A lady pregnant with
twins gets a call from the local supermarket for a 50% offer on baby items on
Thursday between 10 o’clock in the morning to midday. On arriving at the
supermarket, she is lead to a section where all the baby items suited for twins
were arranged carefully. She has an easy time piking the necessary items and
heads to the till. As she walked out, she asks “How did you know I was going to
give birth to twins?” The manager informs her there they had noticed her
shopping trends; she would buy baby items in twos in all the supermarkets of
the chain. May be your favourite supermarket might do this for you soon. This
in essence is known as customer profiling from Big Data analysis.
Citing an example
closer home, M-Shwari uses a credit score algorithm based on your credit
history as well as usage of M-PESA and other Safaricom products, to determine
your loan eligibility and maximum loan amount. In Tanzania, Vodacom Tanzania
has partnered with a New York based company, First Access, to enhance financial
inclusion. First Access is a data analytics company that can predict risk for
consumers who have never had a bank account or a credit score, using their
prepaid mobile data. First Access offers the first instant risk-scoring tool
for financial institutions serving low-income customers. Scores are authorized
by subscribers in real time via text message through an approval system that
First Access has pioneered The scores are based on demographic, geographic,
financial and social network data from subscriber mobile records. Delivered in
real time to any participating financial institution, they include a
recommended loan size in the local currency and eligibility for instant disbursal.
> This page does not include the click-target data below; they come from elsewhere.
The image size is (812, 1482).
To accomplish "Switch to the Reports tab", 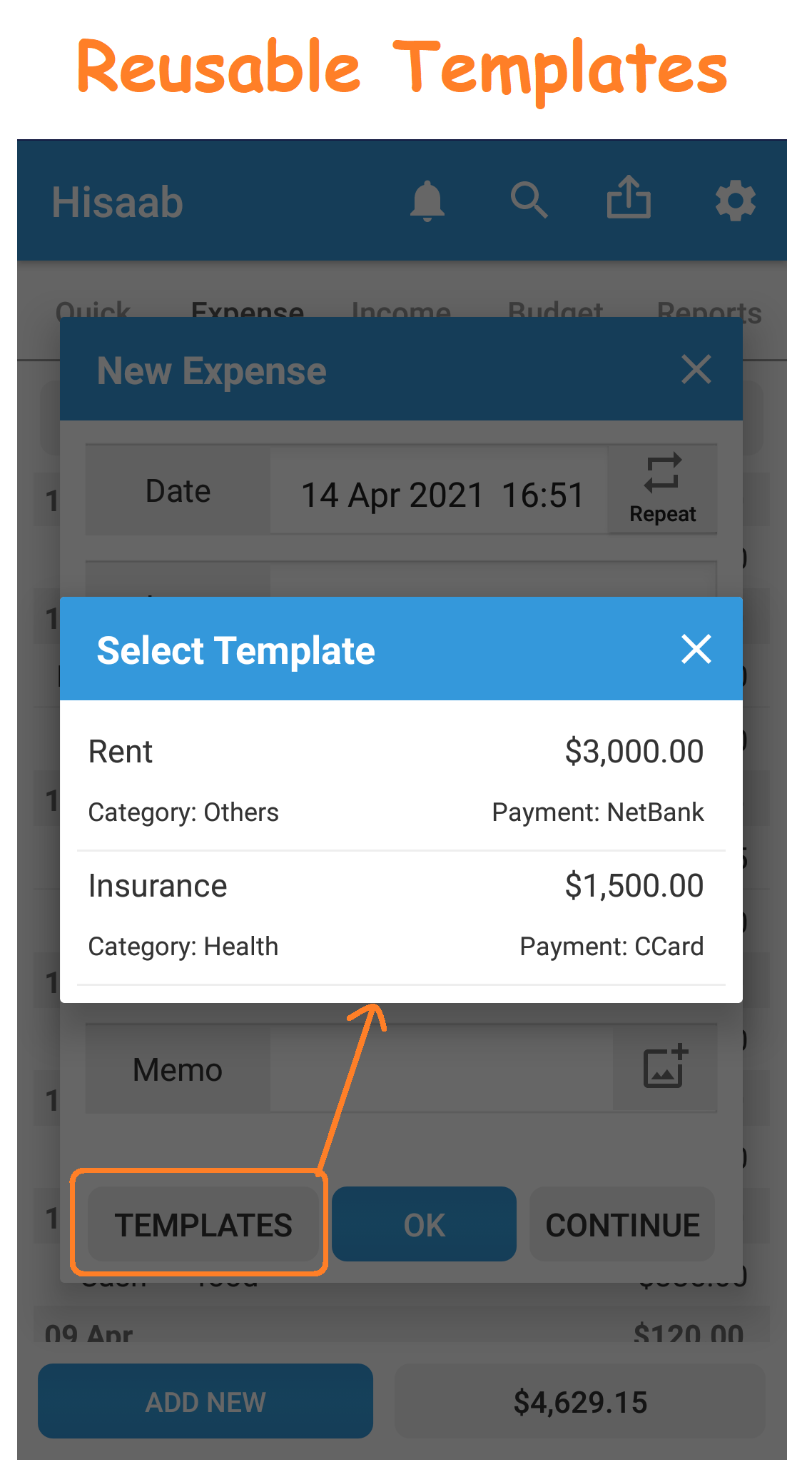I will pos(709,312).
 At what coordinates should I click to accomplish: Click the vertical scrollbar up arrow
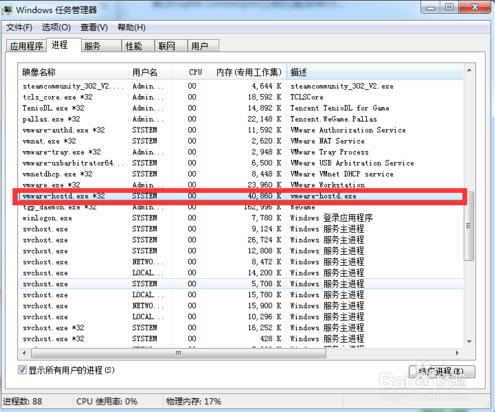coord(469,70)
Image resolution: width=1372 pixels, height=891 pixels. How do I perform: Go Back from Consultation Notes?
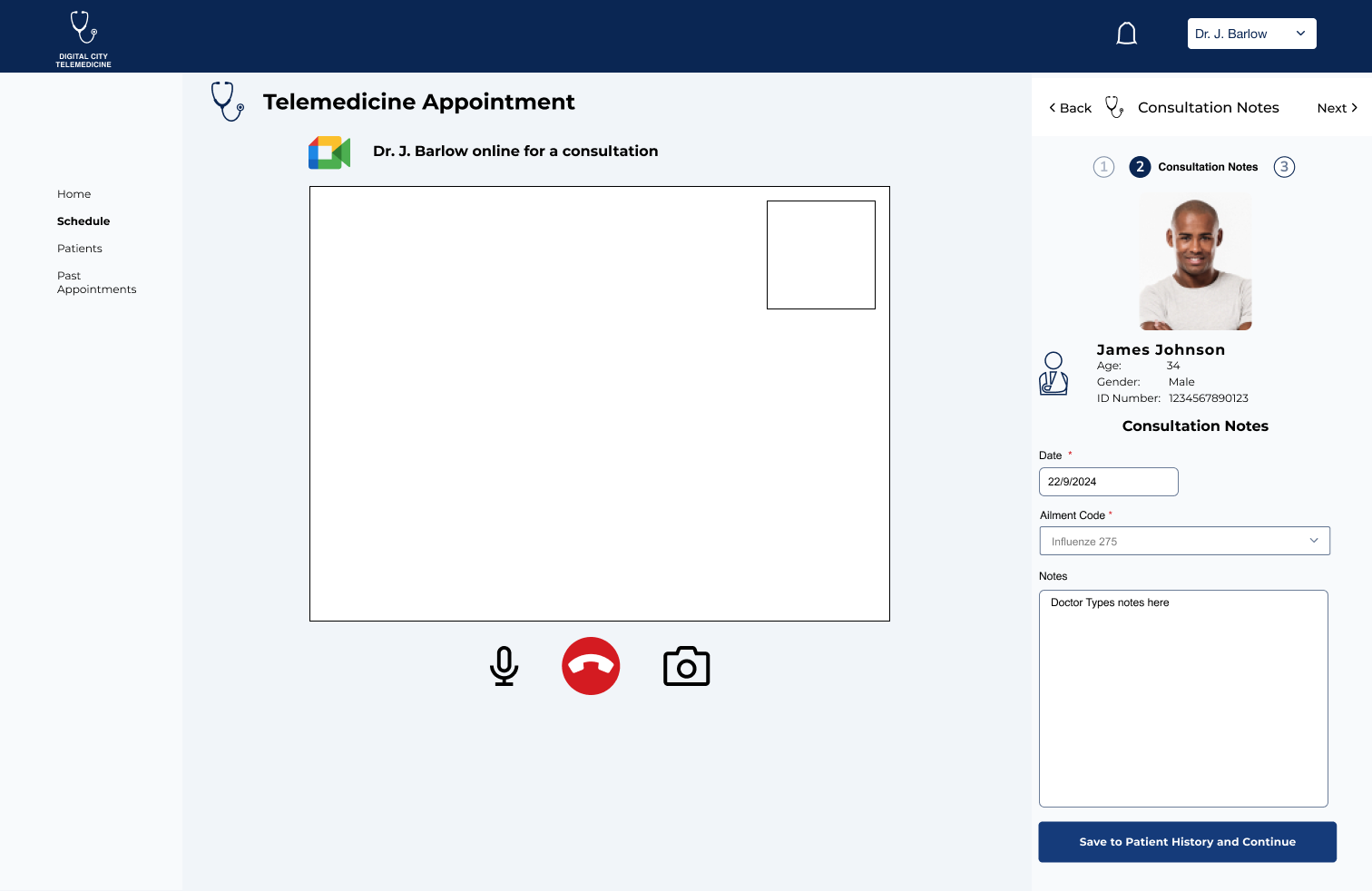coord(1071,108)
In some cases, these analytics can be used to
prevent calamities. During the recent Ebola outbreak in West Africa, Orange
Telecom in Senegal handed over anonymised voice and text data from 150,000
mobile phones to Flowminder, a Swedish non-profit organisation, which was then
able to draw up detailed maps of typical population movements in the region. Authorities
could then see where the best places were to set up treatment centres, and more
controversially, the most effective ways to restrict travel in an attempt to
contain the disease. In developed countries, Port, train and flight data, and
number plate recognition, can all help track potentially infected people and
identify who they may have come into contact with an infected person.
To most of us, Big data is an all-encompassing term for
any collection of data sets so large and complex that it becomes difficult to
process using traditional data processing applications. Every day, we leave
traces of data on social media, telephone calls, bank transactions, mobile
money transactions, hospital visits, credit card transactions, supermarket
tills, fast food restaurants, online trading and many more. The sheer size of
data generated on a daily basis is amazing. Both Google and Ebay generate
approximately 100 petabyte, each to 100,000 Terabytes, of data per day. This is
in comparison to Facebook at 600 Terabytes and Twitter at 100 Terabytes per
day. The presents challenges such as analysis, capture, curation, search,
sharing, storage, transfer, visualization, and privacy violations.
In today's environment of data abundance and
frequent data overload, the ability to discover unique insight enables
organizations to improve decision making, resulting in the ability to take
advantage of opportunities, minimize risks, and control costs using Big Data
analytics. Big data analytics is about asking new questions, formulating new
hypotheses, improve customer experience, exploration and discovery, and making
data-driven decisions. Big data analytics is about bringing together many
different data sources and mining them to find patterns. The first task is to
break down data silos to access all data an organization stores in different
places and often in different systems. A second task is to create platforms
that can pull in unstructured data as easily as structured data. Specialized
software tools and applications are then used for predictive analytics, data
mining, text mining, forecasting, and data optimization.